I attended a talk last week about some pretty cool big data analysis. Part of it included a demo about how the conclusions were drawn – again, very cool Unfortunately, the speaker also included the same comment a couple of times, “Of course, we need to improve the user interface.” Lots of words and a few boxes and highlights in what looked like a pretty standardized template, like the MadLibs games we would play as kids asking for a noun and a verb and a color and an animal and a food, filling them in and reading aloud a story about “One day I went camping in the chandelier and we roped a red hamster and fed it pickles. If you were familiar with what was being asked, you could get an understandable answer out. If not, much hilarity ensued.
Now, first and foremost, I am a software developer. I do a bunch of things, and I once wrote a post on another blog about how important it is for me that the project management pieces fit together as nicely as the actual software architecture, so I have a foot in both worlds. But really, from the top I take a technical view of things, and while I am a writer, my favorite medium for writing is a software language, and my favorite entry mechanism is a programming editor.
So my favorite thing to do is to play with data, to build connections between different subsystems, to massage the data and the sources to make connections. However the output looks. “We can fix that later.” Or I could’ve said, “Of course we need to improve the user interface.” Because I’m an infrastructure kind of person.
At least I was. And then we tried a different way and got some pretty amazing results. And now I’m a convert.
The project was a manageability project, focused on applying data warehouse techniques to performance and manageability data. Correlating log records, performance data, configuration data, health check output, and workload information to build a tool to allow at-a-glance management across the entire software stack and standardized across various data manageability frameworks.
We knew we had lots of data, but needed to turn that data into information.

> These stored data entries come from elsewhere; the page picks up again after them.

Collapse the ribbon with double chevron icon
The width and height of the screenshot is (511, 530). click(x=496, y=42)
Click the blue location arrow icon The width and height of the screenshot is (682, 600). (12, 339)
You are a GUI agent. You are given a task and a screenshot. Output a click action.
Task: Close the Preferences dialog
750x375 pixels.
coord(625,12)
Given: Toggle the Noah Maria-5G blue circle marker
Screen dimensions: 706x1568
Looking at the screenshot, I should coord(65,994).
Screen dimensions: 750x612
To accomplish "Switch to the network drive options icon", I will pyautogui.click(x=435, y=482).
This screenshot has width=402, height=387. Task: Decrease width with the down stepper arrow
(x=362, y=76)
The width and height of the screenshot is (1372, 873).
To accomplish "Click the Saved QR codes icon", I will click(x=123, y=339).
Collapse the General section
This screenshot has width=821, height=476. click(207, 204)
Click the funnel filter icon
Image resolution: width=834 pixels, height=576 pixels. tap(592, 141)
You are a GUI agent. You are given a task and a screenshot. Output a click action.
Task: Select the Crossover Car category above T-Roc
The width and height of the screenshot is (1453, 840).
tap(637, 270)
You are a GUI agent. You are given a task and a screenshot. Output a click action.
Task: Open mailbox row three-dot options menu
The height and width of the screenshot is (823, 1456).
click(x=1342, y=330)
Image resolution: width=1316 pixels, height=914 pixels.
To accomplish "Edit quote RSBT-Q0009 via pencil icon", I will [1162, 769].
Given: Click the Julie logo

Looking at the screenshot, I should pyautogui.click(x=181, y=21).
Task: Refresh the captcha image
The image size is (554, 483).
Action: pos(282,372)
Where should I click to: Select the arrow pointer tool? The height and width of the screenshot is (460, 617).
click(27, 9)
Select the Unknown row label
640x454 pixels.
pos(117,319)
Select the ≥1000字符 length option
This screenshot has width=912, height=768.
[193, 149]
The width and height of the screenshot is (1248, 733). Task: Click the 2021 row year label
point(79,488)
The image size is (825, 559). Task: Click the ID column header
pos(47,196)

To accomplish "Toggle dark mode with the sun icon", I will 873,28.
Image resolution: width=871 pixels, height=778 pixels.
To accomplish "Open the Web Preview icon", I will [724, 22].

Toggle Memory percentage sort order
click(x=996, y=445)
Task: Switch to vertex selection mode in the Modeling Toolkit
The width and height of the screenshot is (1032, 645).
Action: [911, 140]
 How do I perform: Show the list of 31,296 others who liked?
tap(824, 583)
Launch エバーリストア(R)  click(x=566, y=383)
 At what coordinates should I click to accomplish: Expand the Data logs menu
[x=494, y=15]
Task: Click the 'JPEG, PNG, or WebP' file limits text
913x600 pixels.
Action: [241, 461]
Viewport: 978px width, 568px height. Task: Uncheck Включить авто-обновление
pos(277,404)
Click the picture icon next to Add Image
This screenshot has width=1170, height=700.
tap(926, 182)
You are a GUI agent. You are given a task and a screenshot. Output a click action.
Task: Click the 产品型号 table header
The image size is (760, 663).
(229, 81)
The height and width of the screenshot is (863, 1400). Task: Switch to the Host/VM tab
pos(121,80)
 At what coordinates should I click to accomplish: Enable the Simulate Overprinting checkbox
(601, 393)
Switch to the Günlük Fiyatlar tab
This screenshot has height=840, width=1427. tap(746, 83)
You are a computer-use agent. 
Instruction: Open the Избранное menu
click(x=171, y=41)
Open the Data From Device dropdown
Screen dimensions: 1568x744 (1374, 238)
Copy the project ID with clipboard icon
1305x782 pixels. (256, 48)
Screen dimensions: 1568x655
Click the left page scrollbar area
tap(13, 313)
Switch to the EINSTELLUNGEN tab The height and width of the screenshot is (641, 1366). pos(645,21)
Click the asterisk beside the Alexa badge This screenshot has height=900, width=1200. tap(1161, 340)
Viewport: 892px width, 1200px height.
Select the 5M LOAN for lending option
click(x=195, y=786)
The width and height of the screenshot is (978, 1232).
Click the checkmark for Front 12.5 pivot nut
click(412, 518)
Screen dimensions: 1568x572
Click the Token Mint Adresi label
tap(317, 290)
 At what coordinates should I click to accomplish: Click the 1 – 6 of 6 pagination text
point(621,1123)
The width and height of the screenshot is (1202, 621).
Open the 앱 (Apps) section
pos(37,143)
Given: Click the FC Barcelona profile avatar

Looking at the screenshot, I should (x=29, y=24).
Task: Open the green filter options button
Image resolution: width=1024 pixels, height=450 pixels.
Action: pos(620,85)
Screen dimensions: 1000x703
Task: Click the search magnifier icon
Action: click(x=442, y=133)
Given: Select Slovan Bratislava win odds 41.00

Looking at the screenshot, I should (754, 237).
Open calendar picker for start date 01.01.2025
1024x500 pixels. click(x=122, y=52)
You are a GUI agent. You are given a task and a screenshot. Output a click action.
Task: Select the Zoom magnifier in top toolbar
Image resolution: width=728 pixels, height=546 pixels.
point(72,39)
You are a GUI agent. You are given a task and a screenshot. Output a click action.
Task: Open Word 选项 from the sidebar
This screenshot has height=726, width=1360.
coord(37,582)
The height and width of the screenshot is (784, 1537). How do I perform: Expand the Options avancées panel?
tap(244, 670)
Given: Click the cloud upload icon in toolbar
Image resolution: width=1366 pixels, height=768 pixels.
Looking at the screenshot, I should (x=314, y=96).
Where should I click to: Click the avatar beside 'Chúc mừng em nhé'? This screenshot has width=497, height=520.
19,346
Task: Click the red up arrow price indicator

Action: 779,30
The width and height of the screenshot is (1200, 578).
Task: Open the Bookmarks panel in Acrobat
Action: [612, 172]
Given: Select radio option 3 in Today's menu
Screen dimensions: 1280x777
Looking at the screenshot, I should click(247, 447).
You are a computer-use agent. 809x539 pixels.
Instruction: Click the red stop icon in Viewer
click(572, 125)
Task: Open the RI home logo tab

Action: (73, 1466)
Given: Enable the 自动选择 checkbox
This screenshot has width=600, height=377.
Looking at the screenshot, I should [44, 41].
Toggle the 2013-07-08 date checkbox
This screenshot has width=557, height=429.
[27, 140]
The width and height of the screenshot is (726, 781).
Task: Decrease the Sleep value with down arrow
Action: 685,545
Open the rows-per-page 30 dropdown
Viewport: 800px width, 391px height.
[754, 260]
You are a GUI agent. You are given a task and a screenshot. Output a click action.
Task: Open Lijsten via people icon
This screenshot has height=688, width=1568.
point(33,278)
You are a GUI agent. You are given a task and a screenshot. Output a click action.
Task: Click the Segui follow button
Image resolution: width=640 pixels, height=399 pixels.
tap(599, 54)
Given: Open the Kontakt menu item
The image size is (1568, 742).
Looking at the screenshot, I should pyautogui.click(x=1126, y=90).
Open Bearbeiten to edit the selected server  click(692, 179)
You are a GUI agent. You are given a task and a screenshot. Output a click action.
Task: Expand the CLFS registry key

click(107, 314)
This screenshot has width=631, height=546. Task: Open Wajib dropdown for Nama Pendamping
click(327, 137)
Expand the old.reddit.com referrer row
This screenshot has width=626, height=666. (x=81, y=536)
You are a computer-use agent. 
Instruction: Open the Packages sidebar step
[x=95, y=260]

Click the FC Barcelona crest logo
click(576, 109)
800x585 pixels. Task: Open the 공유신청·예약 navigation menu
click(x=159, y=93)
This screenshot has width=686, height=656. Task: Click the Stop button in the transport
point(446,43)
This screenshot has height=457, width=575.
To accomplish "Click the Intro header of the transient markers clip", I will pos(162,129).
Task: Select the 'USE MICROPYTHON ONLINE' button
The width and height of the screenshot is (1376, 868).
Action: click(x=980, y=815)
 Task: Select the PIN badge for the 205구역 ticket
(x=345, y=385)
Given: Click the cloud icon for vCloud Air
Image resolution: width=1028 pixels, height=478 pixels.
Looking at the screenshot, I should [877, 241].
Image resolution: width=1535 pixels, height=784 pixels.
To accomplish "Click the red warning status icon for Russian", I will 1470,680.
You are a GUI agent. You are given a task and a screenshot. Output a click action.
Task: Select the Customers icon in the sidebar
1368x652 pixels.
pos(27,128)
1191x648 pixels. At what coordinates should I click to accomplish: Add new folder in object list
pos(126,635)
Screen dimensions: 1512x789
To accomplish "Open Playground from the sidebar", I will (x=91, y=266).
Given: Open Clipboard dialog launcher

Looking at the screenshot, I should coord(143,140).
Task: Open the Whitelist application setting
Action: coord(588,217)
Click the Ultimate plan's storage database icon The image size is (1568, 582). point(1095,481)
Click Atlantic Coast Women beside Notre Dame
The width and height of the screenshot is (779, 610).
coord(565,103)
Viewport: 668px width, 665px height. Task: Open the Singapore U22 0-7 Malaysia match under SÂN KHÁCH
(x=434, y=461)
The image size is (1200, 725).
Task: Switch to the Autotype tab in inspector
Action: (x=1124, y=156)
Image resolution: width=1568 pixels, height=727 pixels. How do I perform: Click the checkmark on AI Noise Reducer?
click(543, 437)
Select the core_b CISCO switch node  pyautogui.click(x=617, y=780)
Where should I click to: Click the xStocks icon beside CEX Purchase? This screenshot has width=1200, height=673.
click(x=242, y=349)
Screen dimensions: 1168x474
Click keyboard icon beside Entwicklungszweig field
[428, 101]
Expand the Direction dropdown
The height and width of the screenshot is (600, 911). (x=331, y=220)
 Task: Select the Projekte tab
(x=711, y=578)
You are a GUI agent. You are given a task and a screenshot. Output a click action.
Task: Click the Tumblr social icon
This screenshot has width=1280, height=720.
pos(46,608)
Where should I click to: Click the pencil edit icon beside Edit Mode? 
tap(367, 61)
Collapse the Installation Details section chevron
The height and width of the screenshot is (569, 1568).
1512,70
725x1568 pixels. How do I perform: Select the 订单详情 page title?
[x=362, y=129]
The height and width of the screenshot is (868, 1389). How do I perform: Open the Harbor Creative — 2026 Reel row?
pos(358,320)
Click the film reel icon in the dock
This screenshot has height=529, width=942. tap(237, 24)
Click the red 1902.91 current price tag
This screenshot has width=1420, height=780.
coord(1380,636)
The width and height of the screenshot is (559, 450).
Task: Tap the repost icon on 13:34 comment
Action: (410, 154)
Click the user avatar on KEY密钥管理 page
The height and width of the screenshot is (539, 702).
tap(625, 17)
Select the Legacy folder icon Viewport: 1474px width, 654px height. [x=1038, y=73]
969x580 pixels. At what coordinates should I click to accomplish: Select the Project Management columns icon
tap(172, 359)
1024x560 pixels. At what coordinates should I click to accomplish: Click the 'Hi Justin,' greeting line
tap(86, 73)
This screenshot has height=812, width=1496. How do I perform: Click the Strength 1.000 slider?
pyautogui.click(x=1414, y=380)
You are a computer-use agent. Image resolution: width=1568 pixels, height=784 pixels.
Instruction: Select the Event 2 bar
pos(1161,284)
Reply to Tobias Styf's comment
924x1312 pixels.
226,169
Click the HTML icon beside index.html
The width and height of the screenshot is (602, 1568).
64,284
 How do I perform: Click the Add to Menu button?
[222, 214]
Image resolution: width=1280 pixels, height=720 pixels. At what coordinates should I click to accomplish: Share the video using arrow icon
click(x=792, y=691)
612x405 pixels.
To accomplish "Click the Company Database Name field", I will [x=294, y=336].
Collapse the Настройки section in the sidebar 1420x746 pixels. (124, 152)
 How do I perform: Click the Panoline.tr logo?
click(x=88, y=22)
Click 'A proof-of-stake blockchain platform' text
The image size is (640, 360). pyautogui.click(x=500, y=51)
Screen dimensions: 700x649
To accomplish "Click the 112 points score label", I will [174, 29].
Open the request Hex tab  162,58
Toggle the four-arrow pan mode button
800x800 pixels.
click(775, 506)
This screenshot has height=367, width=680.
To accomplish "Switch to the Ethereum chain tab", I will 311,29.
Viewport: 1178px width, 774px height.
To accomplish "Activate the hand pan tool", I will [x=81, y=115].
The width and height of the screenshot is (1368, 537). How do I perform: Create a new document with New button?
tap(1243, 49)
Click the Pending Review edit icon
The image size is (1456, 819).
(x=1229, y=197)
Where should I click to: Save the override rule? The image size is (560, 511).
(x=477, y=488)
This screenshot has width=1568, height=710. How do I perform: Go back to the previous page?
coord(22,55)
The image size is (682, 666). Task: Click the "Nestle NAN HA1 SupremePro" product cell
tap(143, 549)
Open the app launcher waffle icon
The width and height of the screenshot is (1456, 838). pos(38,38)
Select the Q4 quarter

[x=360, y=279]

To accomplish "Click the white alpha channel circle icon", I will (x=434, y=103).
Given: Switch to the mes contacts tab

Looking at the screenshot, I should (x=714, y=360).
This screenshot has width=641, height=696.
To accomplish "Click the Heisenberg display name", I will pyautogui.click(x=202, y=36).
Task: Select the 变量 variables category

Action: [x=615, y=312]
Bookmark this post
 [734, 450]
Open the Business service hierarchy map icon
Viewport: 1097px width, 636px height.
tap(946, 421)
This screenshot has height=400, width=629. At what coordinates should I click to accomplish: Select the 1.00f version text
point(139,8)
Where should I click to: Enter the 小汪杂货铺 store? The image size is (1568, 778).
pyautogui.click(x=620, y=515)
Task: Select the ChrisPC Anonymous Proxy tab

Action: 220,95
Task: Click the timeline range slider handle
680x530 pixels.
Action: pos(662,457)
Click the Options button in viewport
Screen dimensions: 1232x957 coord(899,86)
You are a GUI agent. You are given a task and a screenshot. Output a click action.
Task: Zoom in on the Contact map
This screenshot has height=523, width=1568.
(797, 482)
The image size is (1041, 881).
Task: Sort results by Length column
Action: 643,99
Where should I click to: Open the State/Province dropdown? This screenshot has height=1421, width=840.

Not much different than any other sensor analytics or BI problem, actually. But with lots of objects to manage in a big data world, lots of workloads, lots of processes, lots of entities, there was no shortage of things we could do with it. The real answer, was…. what makes sense?
The answer that we came up with was that we wanted to provide the tools for the various big data administrators to tell their stories. To compare performance from last week, last month, last quarter, last year. To predict when they would run out of headroom in their clusters based on workloads. To see when workloads were outliers. To be able to tell why things failed last night, looking at the log records and health check results from their Hadoop distro. To handle the “Why is my query running long?” question when an user calls in after an ad hoc query – was it a disk failure or a crazy query plan?
That is, we had to focus on our users and what experience we wanted them to have. How to make sure the tool fit their needs like a perfectly balanced hammer or screwdriver or saw.
So we started talking and walking through some scenarios based on our own past experiences in this domain. Not individual use cases (though we sometimes did get to that level), but more workload tasks and “playing” with the data, working through “If I were debugging a problem, where would I look.”
This is trickier than it sounds, because each person uses different keys to hint at what’s going on when they’re on a fishing expedition to figure out what’s going on. Dietrich Dörner calls these “supersignals” in one of my all-time favorite books, The Logic of Failure. Frankly, I read this book, devoured it, really, and it changed my life in lots of ways. Not just for the projects I was working on at the time (not the one I’m talking about here) but also on the team dynamics and ecosystem in which we operated. I still refer to my marked-up dead-tree copy, as well as the version on my tablet. Amazing book. HIGHLY RECOMMENDED….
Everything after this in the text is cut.